**Set tasks:**
• 1. According to the abstract on Arabic Twitter and the Arab Spring, what three things does the study investigate in its two Twitter sub-corpora?
• 2. Carry on the abstract on Arabic Twitter and the Arab Spring, picking up after its final line.

**Text extract:**

## Start

Muhammad Abdul-Mageed Christopher Brown Dua'a Abu-Elhij'a Mahajna Department of Linguistics &

School of Informatics and Computing

Indiana University, Bloomington mabdulma@indiana.edu

Department of Linguistics University of Texas at Austin chrisbrown@utexas.edu

Department of Linguistics Indiana University,

Bloomington dabuelhi@umail.iu.edu

Abstract

Except for some initial analyses (Abdul-Mageed & Albogmi, 2011; Abdul-Mageed, Albogmi, Gerrio, Hamed & Aldibasi, 2011; Abdul-Mageed & Abu Mostafa, 2012; Abdul-Mageed, 2013), Arabic Twitter has not been the target of much research. Although these initial analyses have accumulated insights as to some Twitter user practices and the micro-blogging service’s content, these studies remain limited in terms of scale (i.e., they did not depend on huge datasets as is attempted in the current work), nor did they examine Twitter use and practices in the context of the Arab Spring. In the current work, our goal is to bridge these gaps. In other words, we

investigate (1) the employment of various Arabic varieties, (2) sentiment expression, and (3) topic distribution in two Twitter sub-corpora, one pre-dating the Arab Spring and another occurring in its context. Our analyses show the impact of the political events on the social network at the three fronts.

Keywords

Arab Spring; Twitter; computer-mediated communication; sentiment; Arabic; Arabic dialects;

Modern Standard Arabic; social media; internet activism.

## End

**Word and element pointing entries:**
## Start

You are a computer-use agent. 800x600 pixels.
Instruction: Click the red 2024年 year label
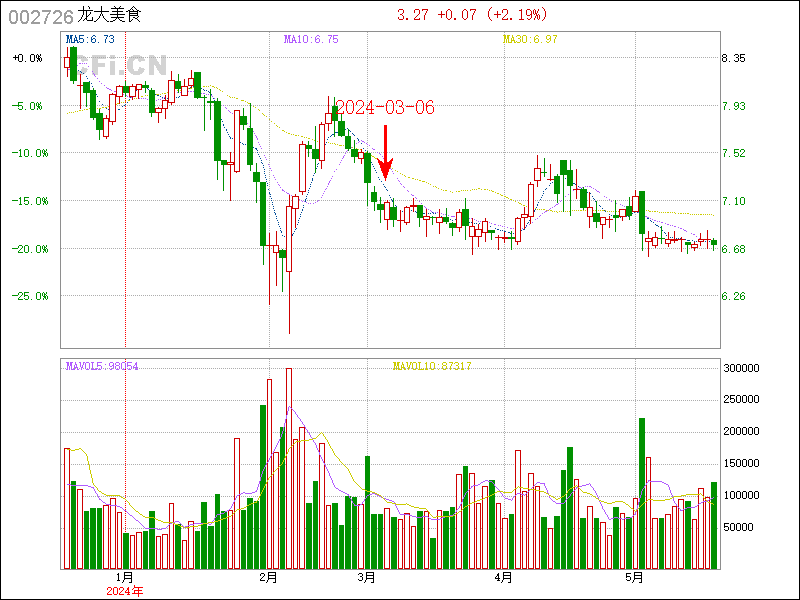(124, 591)
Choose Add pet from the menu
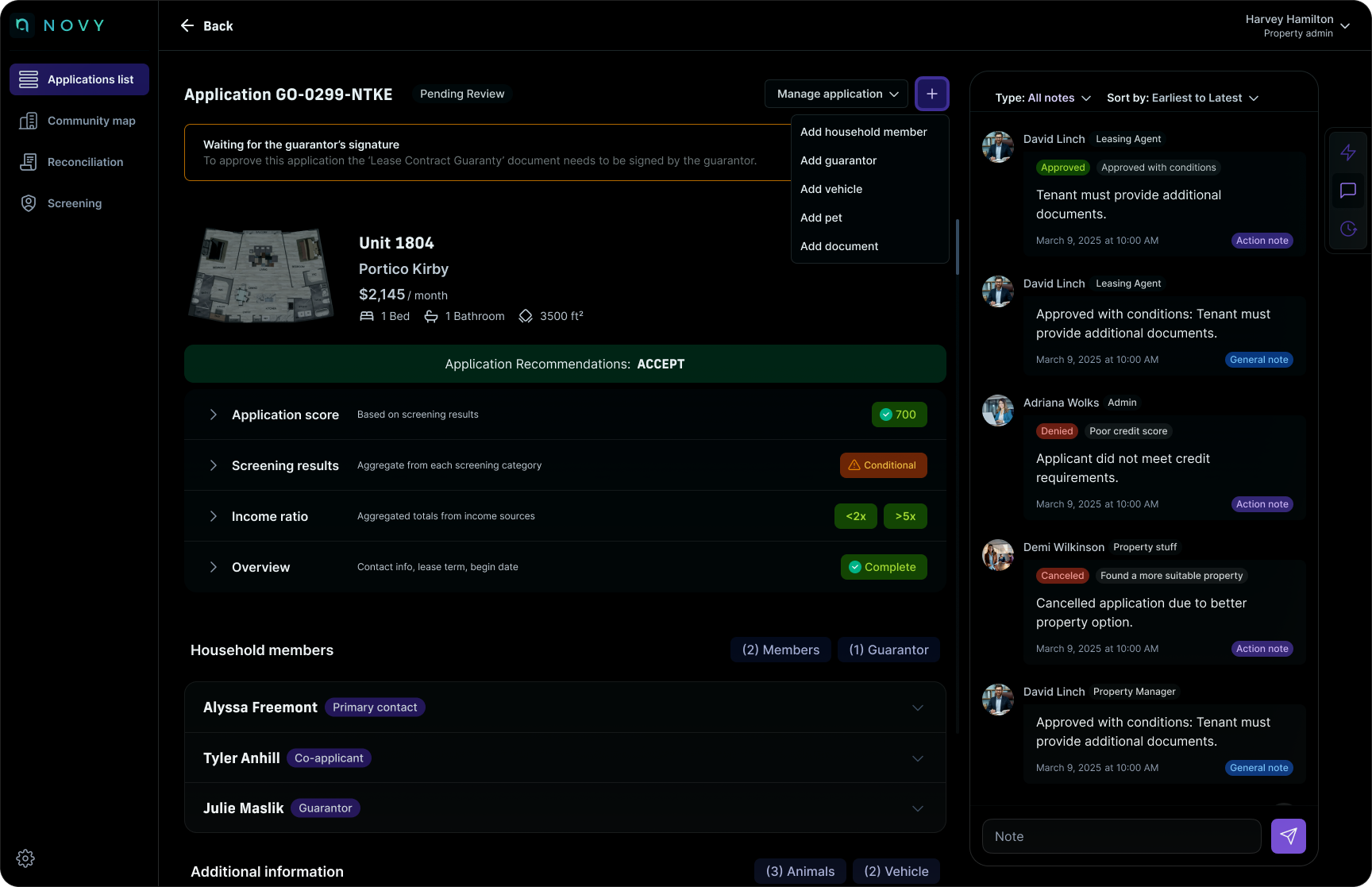The width and height of the screenshot is (1372, 887). coord(821,218)
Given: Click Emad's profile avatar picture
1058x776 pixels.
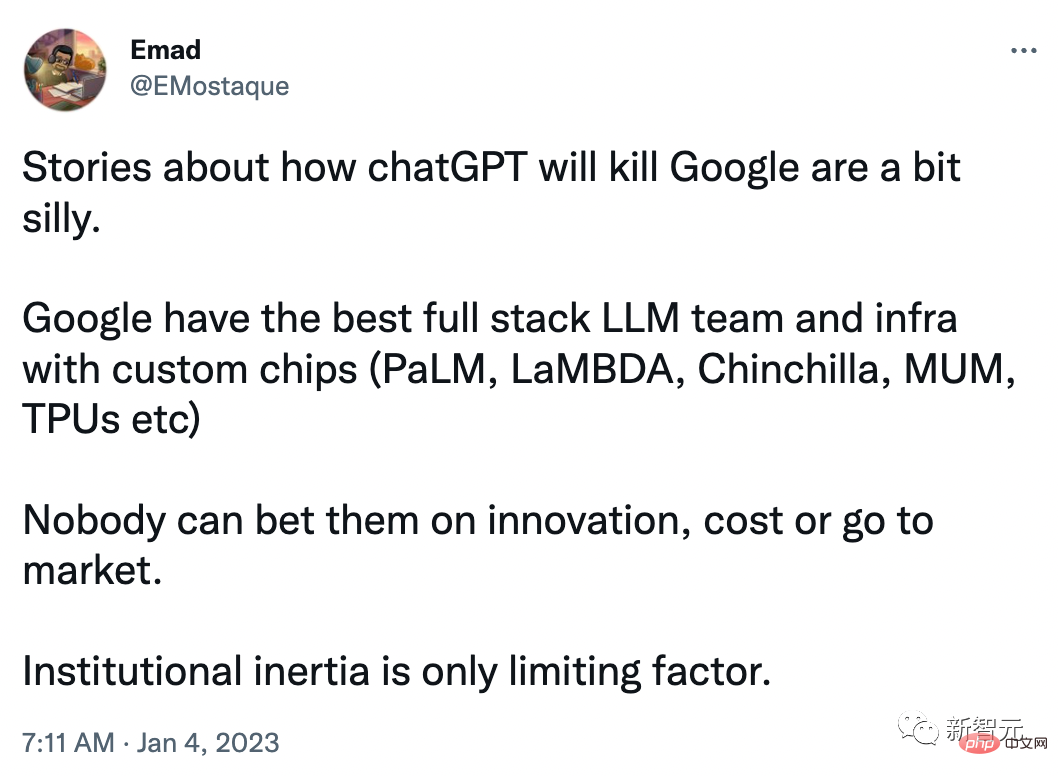Looking at the screenshot, I should (x=65, y=70).
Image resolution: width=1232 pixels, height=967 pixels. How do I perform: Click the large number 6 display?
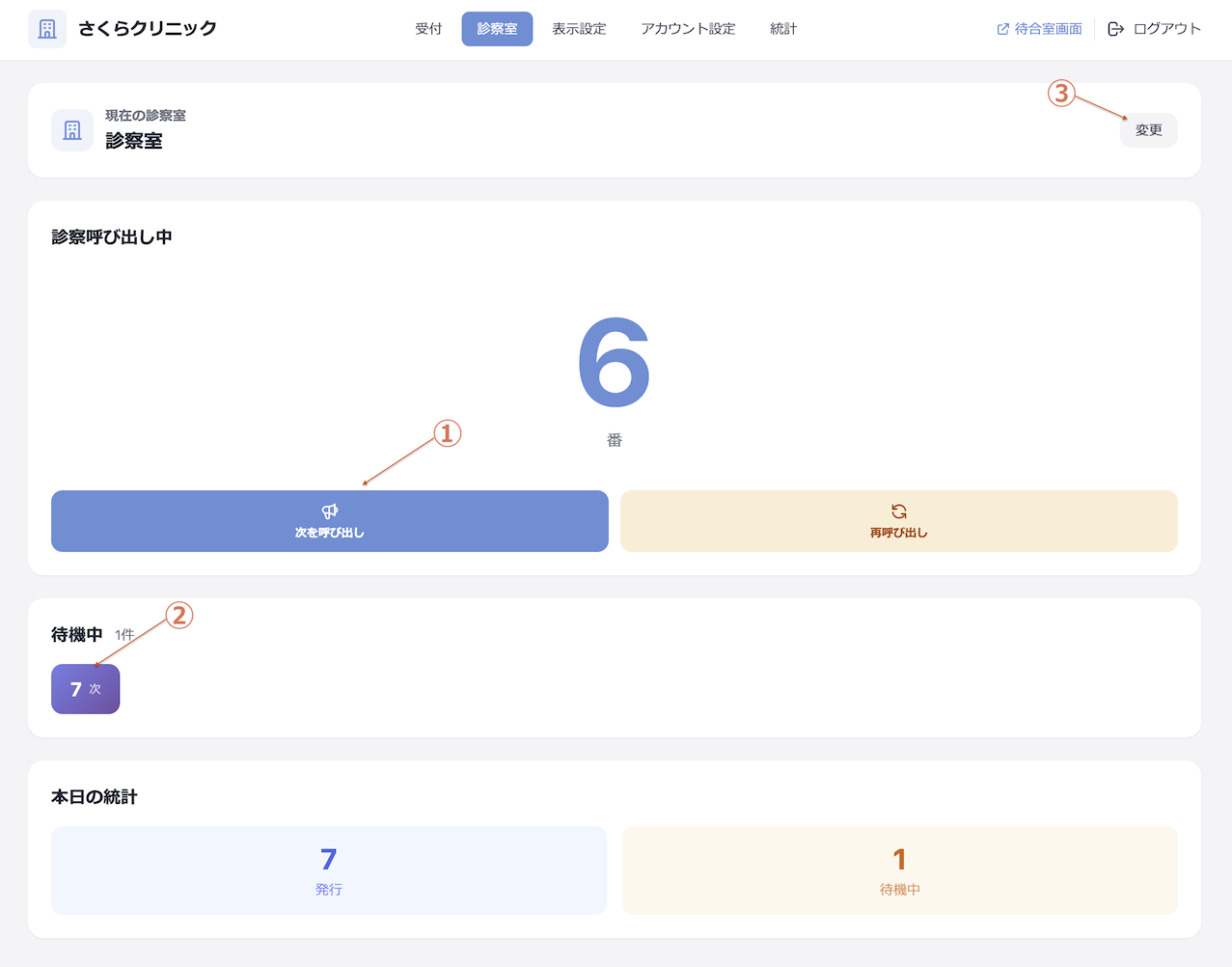point(614,363)
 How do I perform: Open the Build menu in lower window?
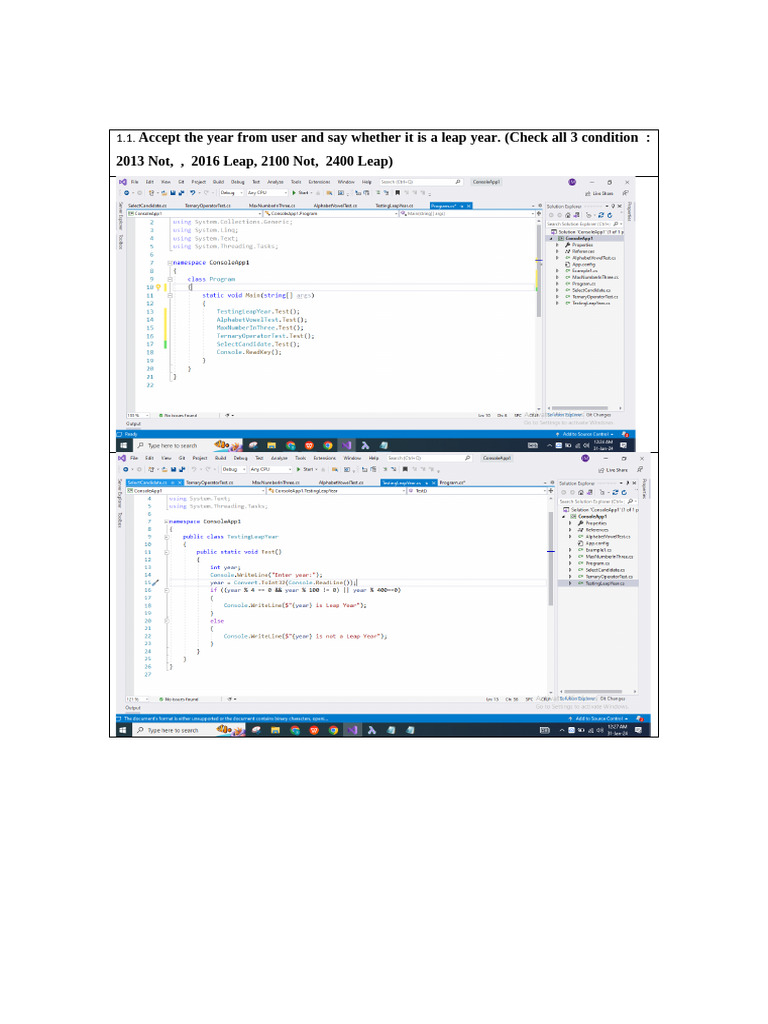click(x=221, y=457)
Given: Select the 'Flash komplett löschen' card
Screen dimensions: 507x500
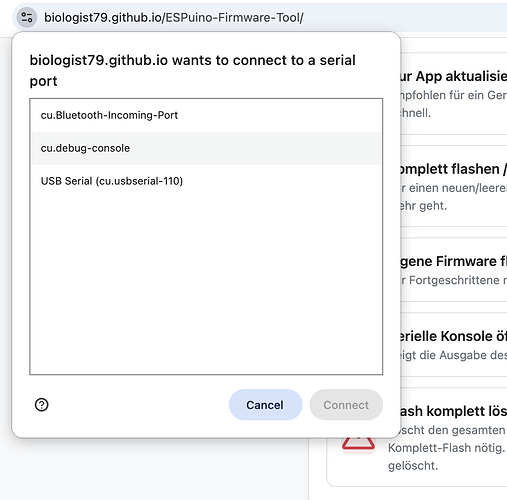Looking at the screenshot, I should pos(417,437).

## End

**Answers to the problems:**
• 1. The use of various Arabic varieties, sentiment expression, and topic distribution.

• 2.
Introduction

Twitter, the micro-blogging service, has become popular in many countries as a communication platform for posting updates about personal activities, expressing opinions, sharing experiences, broadcasting news, etc. However, although there is currently a flurry of interest in researching the English-language Twitter, as yet not much research has been done on other languages used on the micro-blogging service, and Arabic is no exception. In the current paper, we report attempts to partially bridge this gap by investigating the use of Arabic Twitter both before and in the context of the Arab Spring. Motivations for studying Arabic Twitter include (1) the popularity of Twitter as a networking and communication tool during the ongoing Arab Spring, (2) that the language is very widely spoken (with about 300 million native speakers in 22 countries), and (3) the fast growing rate of Arabic on the Web (with Arabic rated as the world’s fastest growing language on the Web in 2009 with 2,297.7% growth rate, http://www.internetworldstats.com/stats7.htm).

Goal and Research Questions

Our goal in the current work is to analyze the linguistic features, identify language variety

employed (i.e., Modern Standard Arabic [MSA], the modern standard variety of the language, vs.

dialects [e.g., Egyptian, Levantine, Moroccan]), topics, and sentiments expressed in Arabic tweets. We thus aim to answer the following specific research questions:

RQ1: What are the linguistic features of Arabic as used in Twitter?

RQ2: What is the distribution of Modern Standard Arabic vs. dialects (i.e., all dialects as a single category) in Arabic Twitter?

RQ3: What is the distribution of Arabic dialects in Arabic Twitter?

RQ4: What are the topics that Arabic users tweet about?

RQ5: To what extent are Arabic tweets opinionated and what is the distribution of sentiment (e.g., positive, negative) in opinionated tweets?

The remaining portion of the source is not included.